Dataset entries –
★ ★ ★ ★ ★

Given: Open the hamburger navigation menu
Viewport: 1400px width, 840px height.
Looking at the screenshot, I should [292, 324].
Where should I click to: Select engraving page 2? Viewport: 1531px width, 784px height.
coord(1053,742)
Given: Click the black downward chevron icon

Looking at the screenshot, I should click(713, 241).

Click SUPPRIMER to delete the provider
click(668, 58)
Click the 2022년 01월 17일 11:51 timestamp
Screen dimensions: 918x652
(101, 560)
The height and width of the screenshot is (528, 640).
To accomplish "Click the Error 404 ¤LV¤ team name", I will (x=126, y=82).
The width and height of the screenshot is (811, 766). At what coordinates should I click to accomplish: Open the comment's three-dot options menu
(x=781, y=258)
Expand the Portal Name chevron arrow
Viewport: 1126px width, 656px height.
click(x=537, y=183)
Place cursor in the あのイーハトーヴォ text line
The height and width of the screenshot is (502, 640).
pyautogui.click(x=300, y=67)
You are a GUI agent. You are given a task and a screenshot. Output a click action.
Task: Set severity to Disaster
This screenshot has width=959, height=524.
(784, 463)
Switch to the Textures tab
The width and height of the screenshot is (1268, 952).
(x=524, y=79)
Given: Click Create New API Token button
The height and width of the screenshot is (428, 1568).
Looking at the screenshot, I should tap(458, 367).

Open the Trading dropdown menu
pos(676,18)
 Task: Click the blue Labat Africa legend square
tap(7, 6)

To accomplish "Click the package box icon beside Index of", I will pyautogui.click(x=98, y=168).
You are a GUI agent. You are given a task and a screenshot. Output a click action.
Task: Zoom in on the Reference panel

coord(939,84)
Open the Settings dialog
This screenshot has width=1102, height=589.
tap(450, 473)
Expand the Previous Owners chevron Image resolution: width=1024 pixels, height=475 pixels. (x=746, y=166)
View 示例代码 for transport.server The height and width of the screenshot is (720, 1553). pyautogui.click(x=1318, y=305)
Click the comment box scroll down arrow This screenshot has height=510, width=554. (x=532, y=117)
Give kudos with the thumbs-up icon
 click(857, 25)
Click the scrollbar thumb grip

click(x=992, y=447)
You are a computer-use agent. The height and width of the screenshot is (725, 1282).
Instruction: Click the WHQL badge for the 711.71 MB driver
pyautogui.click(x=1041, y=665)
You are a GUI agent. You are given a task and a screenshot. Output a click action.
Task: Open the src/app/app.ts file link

★ ★ ★ ★ ★

What the exercise asks –
The lines from the one containing "This screenshot has width=1102, height=589." through the last line of the records are to be transcribed exactly, with nothing else added.

Written reply –
This screenshot has width=1102, height=589.
tap(450, 473)
Expand the Previous Owners chevron Image resolution: width=1024 pixels, height=475 pixels. (x=746, y=166)
View 示例代码 for transport.server The height and width of the screenshot is (720, 1553). pyautogui.click(x=1318, y=305)
Click the comment box scroll down arrow This screenshot has height=510, width=554. (x=532, y=117)
Give kudos with the thumbs-up icon
 click(857, 25)
Click the scrollbar thumb grip

click(x=992, y=447)
You are a computer-use agent. The height and width of the screenshot is (725, 1282).
Instruction: Click the WHQL badge for the 711.71 MB driver
pyautogui.click(x=1041, y=665)
You are a GUI agent. You are given a task and a screenshot. Output a click action.
Task: Open the src/app/app.ts file link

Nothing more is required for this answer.